The trade-off comes from business cost. Code that is more complex requires more skilled programmers (and programmers with a more focused skill set, such as ones with CPU architecture and design knowledge), takes more time to read and understand the code and to fix bugs. The business cost of developing and maintaining such code could be in the range of 10x - 100x over normally-written code.

This maintenance cost is justifiable in some industries, in which customers are willing to pay a very high premium for very fast software.

Some speed optimizations make better return-on-investment (ROI) than others. Namely, some optimizations techniques can be applied with lesser impact on code maintainability (preserving higher-level structure and lower-level readability) compared to normally-written code.

Thus, a business owner should:

  • Look at the costs and benefits,
  • Make measurements and calculations
    • Have the programmer measure the program speed
    • Have the programmer estimate the development time needed for optimization
    • Make own estimate about the increased revenue from faster software
    • Have software architects or QA managers gauge qualitatively the drawbacks from reduced intuitiveness and readability of source code
  • And prioritize the low-hanging fruits of software optimization.

These trade-offs are highly specific to circumstances.

These cannot be optimally decided without the participation of managers and product owners.

These are highly specific to platforms. For example, desktop and mobile CPUs have different considerations. Server and client applications also have different considerations.

Yes, it is generally true that faster code looks different from normally-written code. Any code that is different will take more time to read. Whether that implies ugliness is in the eyes of the beholder.

The techniques that I have some exposure with are: (without trying to claim any level of expertise) short-vector optimization (SIMD), fine-grained task parallelism, memory pre-allocation and object reuse.

SIMD typically has severe impacts on low-level readability, even though it typically doesn't require higher-level structural changes (provided that the API is designed with bottleneck-prevention in mind).

Some algorithms can be transformed into SIMD easily (the embarassingly- vectorizable). Some algorithms require more computation rearrangements in order to use SIMD. In extreme cases such as wavefront SIMD parallelism, entirely new algorithms (and patentable implementations) have to be written to to take advantage.

Fine-grained task parallelization requires rearranging algorithms into data flow graphs, and repeatedly apply functional (computational) decomposition to the algorithm until no further margin benefit can be gained. Decomposed stages are typically chained with continuation-style, a concept borrowed from functional programming.

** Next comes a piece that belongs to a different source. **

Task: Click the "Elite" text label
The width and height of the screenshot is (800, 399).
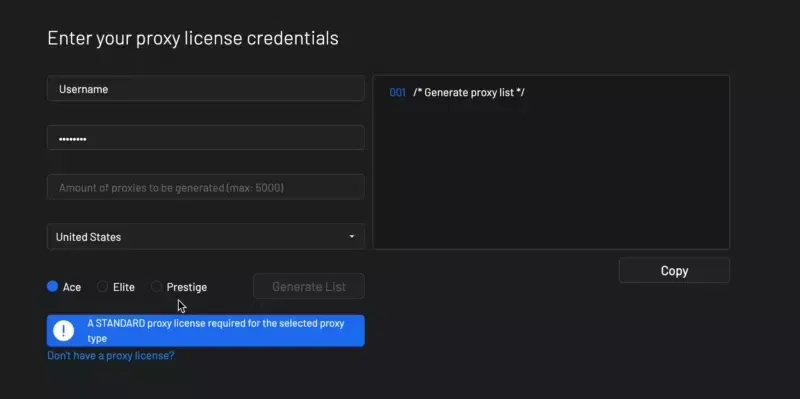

By functional (computational) decomposition, algorithms which could have been normally-written in a linear and conceptually clear sequence (lines of code that are executable in the same order they are written) have to be broken down into fragments, and distributed into multiple functions or classes. (See algorithm objectification, below.) This change will greatly impede fellow programmers who are not familiar with the decomposition design process which gave rise to such code.

To make such code maintainable, the authors of such code must write elaborate documentations of the algorithm - far beyond the kind of code commenting or UML diagrams done for normally-written code. This is similar to the way researchers write their academic papers.

No, fast code need not be in contradiction with object-orientedness.

Put in another way, it is possible to implement very fast software that is still object-oriented. However, toward the lower-end of that implementation (at the nuts-and-bolts level where the majority of computation occurs), the object design may deviate significantly from designs obtained from object-oriented design (OOD). The lower-level design is geared toward algorithm-objectification.

A few benefits of object-oriented programming (OOP), such as encapsulation, polymorphism, and composition, can still be reaped from low-level algorithm-objectification. This is the main justification for using OOP at this level.

Most benefits of object-oriented design (OOD) are lost. Most importantly, there is no intuitiveness in the low-level design. A fellow programmer cannot learn how to work with the lower-level code without first fully understanding how the algorithm had been transformed and decomposed in the first place, and this understanding is not obtainable from the resulting code.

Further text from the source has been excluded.